JohnTem82387976

1 July 2020

Self Service - How Am I Spozed To/ Heavens Above!



Self-released swipe at New Wave success

Label: Racket
Year of Release: 1983

As I recently mentioned on Twitter, one of my money-draining habits is to take a punt on cheap self-released or vanity pressed records from eBay and Discogs users who offer "no extra postage for two additional records on any order". Usually, this results in me receiving some poorly pressed vinyl containing a tragic Totnes based singer-songwriter weeping into an electric piano about his many lost loves. Stick to playing background music in the nearest "high end" Indian restaurant, mate. Occasionally, though, the odd surprise gets netted.

While "How Am I Spozed To" is absolutely not a lost classic, it's a neatly phased bit of New Wave which chugs along propulsively, treading a well-worn hip disco groove but delivering a hook that remains in your brain for the rest of the day. It's definitely stylistically closer to the less credible end of things - think Boomtown Rats or BA Robertson rather than Blondie or Talking Heads - but manages to dodge the irritating attention-seeking of Robertson and the sub-Springsteen posturing of Geldof quite neatly. 

Please don't ask me who is responsible for this, though, because I haven't a clue. Clearly, we have to assume it's Peter David, as he's credited as the songwriter and producer on the label, but if he did anything besides this, I'm drawing a blank. There is an online estate agent in Halifax called Peter David who specialises in "Self Service" house sales, and while it would be hilarious and lovely if this turned out to be the same chap, it seems pretty damn unlikely he consistently used the "self service" moniker throughout the rest of his career. "Hey, I'm your estate agent, but you may remember me from a piece of vanity released vinyl I put out in 1983" doesn't seem like much of a selling point.

Like most self-released records, then, this one obviously fell completely under the radar and lingered in the mail rooms of radio stations and music magazines across the land, never to be referenced again.   It's a shit business.



8 comments:

Arthur Nibble said...

Interesting label design but, if you're one of those folk with a juke-box type turntable and you have to dink the middle, unless you keep the dinked bit you need to remember the act, song and which is the A-side. Ahem.

23 Daves said...

Precisely the kind of detail someone arranging a vanity pressed record would be likely to forget!

Tom said...

Hi there!

Thanks for sharing this rare 7". It seems the A-side isn't working properly, if you wouldn't mind reuploading that please.

Thanks

23 Daves said...

Hi Tom - sorry, but works fine for me. Please try refreshing the page, or if all else fails, have a quick look at the FAQ.

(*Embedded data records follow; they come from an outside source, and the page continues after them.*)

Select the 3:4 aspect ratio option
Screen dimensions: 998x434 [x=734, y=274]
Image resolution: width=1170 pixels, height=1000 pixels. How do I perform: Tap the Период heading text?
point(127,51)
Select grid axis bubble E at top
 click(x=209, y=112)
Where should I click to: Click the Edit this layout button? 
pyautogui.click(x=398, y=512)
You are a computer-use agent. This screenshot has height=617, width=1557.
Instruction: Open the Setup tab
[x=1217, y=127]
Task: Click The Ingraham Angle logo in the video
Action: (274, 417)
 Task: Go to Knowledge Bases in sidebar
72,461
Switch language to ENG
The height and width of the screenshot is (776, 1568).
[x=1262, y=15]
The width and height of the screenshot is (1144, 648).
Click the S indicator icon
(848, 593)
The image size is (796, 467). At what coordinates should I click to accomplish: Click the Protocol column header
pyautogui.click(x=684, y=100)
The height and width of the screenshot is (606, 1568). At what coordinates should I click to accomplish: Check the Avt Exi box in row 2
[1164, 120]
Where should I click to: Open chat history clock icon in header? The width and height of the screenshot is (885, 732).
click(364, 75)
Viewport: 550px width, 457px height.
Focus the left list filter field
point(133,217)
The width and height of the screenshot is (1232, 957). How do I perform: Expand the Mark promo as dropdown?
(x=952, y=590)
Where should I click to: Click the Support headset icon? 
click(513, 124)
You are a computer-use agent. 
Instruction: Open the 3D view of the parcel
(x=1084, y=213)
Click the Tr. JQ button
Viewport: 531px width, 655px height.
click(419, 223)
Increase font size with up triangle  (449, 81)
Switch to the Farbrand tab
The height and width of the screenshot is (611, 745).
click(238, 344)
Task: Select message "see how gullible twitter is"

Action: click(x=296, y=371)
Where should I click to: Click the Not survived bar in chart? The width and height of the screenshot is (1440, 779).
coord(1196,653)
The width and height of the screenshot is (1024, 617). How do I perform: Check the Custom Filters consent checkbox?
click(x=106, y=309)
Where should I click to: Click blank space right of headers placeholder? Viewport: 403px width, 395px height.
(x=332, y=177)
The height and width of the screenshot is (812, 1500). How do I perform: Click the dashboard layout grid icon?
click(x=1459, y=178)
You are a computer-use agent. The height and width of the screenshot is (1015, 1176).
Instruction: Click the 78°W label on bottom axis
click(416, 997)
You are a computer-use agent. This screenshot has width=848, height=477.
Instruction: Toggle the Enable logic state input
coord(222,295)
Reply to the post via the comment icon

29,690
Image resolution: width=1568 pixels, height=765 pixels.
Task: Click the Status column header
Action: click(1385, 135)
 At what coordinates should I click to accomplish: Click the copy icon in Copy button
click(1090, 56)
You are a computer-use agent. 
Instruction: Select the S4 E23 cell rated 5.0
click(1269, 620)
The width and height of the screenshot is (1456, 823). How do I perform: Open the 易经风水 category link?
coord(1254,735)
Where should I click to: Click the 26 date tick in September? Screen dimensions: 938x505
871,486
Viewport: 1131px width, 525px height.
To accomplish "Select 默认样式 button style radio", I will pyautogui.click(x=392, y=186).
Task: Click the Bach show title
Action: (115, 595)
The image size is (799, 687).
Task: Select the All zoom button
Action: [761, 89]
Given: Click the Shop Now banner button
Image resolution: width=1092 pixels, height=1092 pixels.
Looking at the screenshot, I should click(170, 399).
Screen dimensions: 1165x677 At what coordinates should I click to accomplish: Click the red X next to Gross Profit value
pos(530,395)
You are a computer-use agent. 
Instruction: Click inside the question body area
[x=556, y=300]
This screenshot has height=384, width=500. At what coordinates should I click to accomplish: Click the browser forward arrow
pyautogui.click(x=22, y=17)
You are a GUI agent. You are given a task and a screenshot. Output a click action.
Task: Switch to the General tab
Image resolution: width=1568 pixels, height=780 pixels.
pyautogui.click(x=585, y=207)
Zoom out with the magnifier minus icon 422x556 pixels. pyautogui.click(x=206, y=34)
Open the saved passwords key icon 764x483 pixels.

Webbie - FootieAndMusic said...

I like that this Peter David left clues for us. The label, as well as the name, looks like a tennis racket. Grab your jacket, we are off to Wimbledon !

VanceMan said...

Maybe damning with faint praise but I've heard much worse from much bigger names. If it didn't have that identikit new wave look and spelling, I might have even been impressed.

23 Daves said...

That's what got me thinking that Peter David may have been somebody who worked as an engineer in a studio or similar - the record sounds very well produced and made. No trace of him on Discogs working elsewhere, though.

Arthur Nibble said...

What with the tennis connotations re the label name (sic) and design, I'm surprised the act weren't called First Service instead!